The performance recipe also calls for an N-specific multi-link suspension design, which replaces the twist-beam rear axle found on the Elantra, Hybrid, and N Line. Keeping that new geometry in check are stiffer performance-tuned springs and adaptive dampers all around, with 13.6-inch front and 12.4-inch rear rotors stepping in when it’s time to slow for the next apex. On paper, the Elantra N appears to add all the ingredients that could turn the competent Elantra into a legitimate sport sedan.
Muscle For Hire
Luckily, it all holds up on the open road, too. I drove a DCT-equipped prototype, and initially, the gearbox let me down somewhat. Left to its own devices and with the drive selector set to “Normal,” the transmission upshifts early, ensuring plenty of lag from an engine that only starts to wake up at about 2,200 rpm. Though clearly intended for around-town use, both Normal and Eco modes put a shock collar on the Elantra N, sapping it of any personality. However, the checkered-flag button on the steering wheel calls up N and N Custom drive modes, instantly waking the sedan from its dozing.
In these modes, the dual-clutch gearbox chooses lower gears to keep the engine in the thick of its power band – boost builds consistently from 2,500 rpm to about 6,000, making third and fourth gear the darlings of a canyon blast. Gear changes from the transmission are crisp and snappy, accompanied by a pleasant bark from the tailpipes. Speaking of, the valved exhaust sings a lovely song in Sport and N drive modes, so we wonder why Hyundai bothered with synthesized engine noise piped through the interior speakers.
Up in the mountains, the Elantra N becomes a puma on the hunt.
Up in the mountains, the Elantra N becomes a puma on the hunt. Resolutely grippy tires and a well-sorted limited-slip differential claw at the pavement, the rear end dutifully following the front with balanced handling behavior. At the limit, the front axle gives way to mild understeer, but hitting that traction ceiling would be the work of a lunatic on public roads. For example, when a snaking section of road surprised me with a blind hairpin turn that I should have been more prepared for, the Elantra took my added steering input and converted it to marvelous, drama-free roadholding.

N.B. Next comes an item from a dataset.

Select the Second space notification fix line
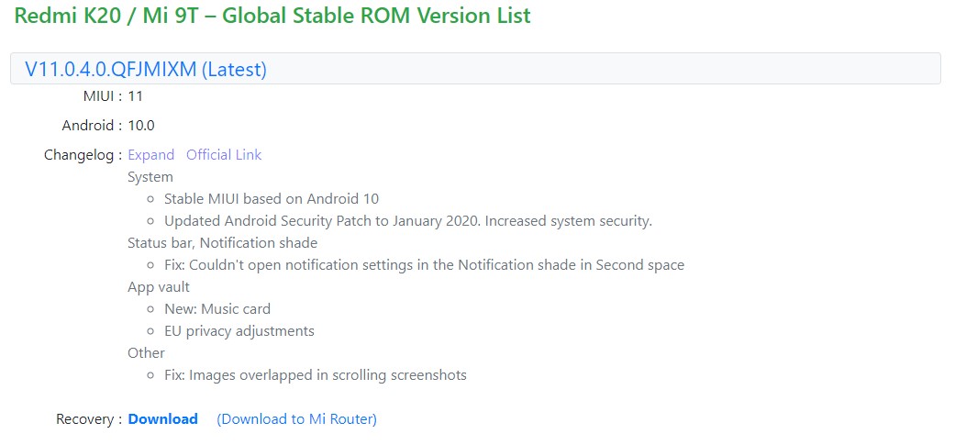 pos(424,265)
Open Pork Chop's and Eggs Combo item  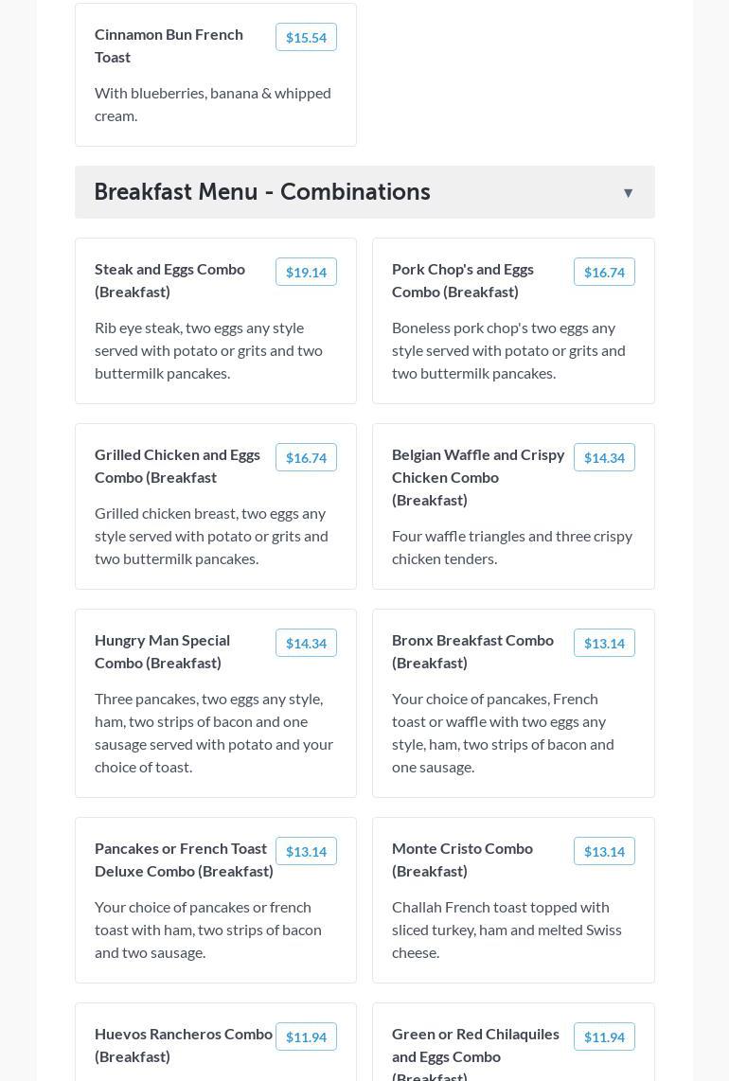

For all its aggression in such scenarios, the puma turns into a pussycat when it’s time to cruise with traffic. The stiff springs and adaptive dampers yield some harshness on bad roads, even in their most comfortable setting, but otherwise, the Elantra N is a comfortable place to spend time on a commute. Some credit goes to the smooth transmission that creeps through gridlock like a torque-converted automatic, and the aggressively bolstered N-specific seats are still broad and cushy enough to feel supportive but never confining.
Nits To Pick
Like the compact sedan on which it’s based, the 2021 Elantra N is difficult to fault. One concern lies in material quality that’s worryingly similar to that of the Elantra Limited, meaning hard, shiny plastics on the passenger grab handle, dash top, and door panels. For an estimated $33,000 (official pricing isn’t available yet), it’s difficult to excuse such materials in a performance car. Hopefully, Hyundai will wrap some of those surfaces in soft-touch plastic, imitation leather, or genuine hides, giving the Elantra N a more upmarket appearance and feel.
Apart from that issue – which might be of little consequence to budget-minded auto enthusiasts anyway – the 2021 Hyundai Elantra N is pretty wonderful. Responsive, capable, powerful, and fun to drive, the Veloster’s four-door sibling is destined to find plenty of fans.